▸ WHAT THE TASK ASKS: Among the records below, find the line that has "The image size is (1092, 1109)."; from there, give the lines again exactly, and stop after the line that has "You are a computer-use agent. Screen".

------ PROVIDED RECORDS

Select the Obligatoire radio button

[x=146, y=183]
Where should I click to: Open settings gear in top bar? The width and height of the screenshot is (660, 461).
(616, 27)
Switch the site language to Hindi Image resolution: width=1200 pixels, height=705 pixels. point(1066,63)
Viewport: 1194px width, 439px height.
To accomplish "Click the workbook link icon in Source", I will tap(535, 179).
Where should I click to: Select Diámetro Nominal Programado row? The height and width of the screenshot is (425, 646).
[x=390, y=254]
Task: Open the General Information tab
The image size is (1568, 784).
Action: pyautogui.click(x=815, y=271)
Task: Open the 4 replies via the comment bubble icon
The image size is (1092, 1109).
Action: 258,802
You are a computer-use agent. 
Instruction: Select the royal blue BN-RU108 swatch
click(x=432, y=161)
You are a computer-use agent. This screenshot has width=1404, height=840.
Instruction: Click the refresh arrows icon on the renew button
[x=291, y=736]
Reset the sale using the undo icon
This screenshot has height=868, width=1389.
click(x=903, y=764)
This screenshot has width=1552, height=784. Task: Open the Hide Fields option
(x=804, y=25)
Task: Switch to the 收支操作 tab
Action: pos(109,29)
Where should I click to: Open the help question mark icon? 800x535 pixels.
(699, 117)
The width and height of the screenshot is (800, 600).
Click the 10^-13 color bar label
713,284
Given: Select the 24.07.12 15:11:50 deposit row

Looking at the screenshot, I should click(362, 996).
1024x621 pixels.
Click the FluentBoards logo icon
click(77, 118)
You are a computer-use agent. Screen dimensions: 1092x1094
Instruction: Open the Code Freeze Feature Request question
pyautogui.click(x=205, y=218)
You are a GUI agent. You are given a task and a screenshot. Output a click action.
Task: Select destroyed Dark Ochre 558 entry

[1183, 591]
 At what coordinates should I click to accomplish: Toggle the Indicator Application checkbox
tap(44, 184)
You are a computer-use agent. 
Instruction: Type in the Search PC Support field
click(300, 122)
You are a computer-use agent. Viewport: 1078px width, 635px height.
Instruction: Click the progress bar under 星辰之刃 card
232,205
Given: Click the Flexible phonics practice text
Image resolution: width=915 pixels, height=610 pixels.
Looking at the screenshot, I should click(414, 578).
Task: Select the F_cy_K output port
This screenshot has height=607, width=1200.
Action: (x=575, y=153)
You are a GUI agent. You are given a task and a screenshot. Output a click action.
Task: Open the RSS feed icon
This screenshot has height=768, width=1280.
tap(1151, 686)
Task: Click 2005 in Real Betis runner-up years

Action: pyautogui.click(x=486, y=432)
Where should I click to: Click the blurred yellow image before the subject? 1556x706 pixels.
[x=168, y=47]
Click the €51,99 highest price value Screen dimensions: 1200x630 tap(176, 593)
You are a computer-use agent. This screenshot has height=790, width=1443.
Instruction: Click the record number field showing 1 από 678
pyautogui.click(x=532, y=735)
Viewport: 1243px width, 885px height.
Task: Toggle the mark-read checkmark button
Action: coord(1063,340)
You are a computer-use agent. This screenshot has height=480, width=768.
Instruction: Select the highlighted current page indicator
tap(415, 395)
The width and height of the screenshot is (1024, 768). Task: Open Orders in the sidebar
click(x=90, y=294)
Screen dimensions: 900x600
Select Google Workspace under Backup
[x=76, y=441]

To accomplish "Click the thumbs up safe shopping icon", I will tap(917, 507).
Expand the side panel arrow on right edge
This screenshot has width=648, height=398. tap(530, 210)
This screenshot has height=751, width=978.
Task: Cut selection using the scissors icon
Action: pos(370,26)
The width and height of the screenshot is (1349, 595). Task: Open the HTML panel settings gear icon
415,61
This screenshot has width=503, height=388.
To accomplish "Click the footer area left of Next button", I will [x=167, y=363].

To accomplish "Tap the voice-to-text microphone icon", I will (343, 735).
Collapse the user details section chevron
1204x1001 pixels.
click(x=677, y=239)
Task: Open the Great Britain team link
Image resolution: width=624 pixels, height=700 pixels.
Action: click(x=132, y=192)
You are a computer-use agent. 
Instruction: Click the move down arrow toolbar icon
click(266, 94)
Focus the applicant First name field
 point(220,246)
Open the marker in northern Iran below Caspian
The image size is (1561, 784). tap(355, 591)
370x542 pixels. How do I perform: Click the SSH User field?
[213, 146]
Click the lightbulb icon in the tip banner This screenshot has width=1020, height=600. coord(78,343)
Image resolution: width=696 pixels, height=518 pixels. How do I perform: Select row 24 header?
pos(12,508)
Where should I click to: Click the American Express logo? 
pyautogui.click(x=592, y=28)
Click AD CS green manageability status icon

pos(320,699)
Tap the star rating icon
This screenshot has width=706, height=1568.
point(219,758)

------------

▸ ANSWER SPACE:
The image size is (1092, 1109).
Action: 258,802
You are a computer-use agent. 
Instruction: Select the royal blue BN-RU108 swatch
click(x=432, y=161)
You are a computer-use agent. This screenshot has width=1404, height=840.
Instruction: Click the refresh arrows icon on the renew button
[x=291, y=736]
Reset the sale using the undo icon
This screenshot has height=868, width=1389.
click(x=903, y=764)
This screenshot has width=1552, height=784. Task: Open the Hide Fields option
(x=804, y=25)
Task: Switch to the 收支操作 tab
Action: pos(109,29)
Where should I click to: Open the help question mark icon? 800x535 pixels.
(699, 117)
The width and height of the screenshot is (800, 600).
Click the 10^-13 color bar label
713,284
Given: Select the 24.07.12 15:11:50 deposit row

Looking at the screenshot, I should click(362, 996).
1024x621 pixels.
Click the FluentBoards logo icon
click(77, 118)
You are a computer-use agent. Screen dimensions: 1092x1094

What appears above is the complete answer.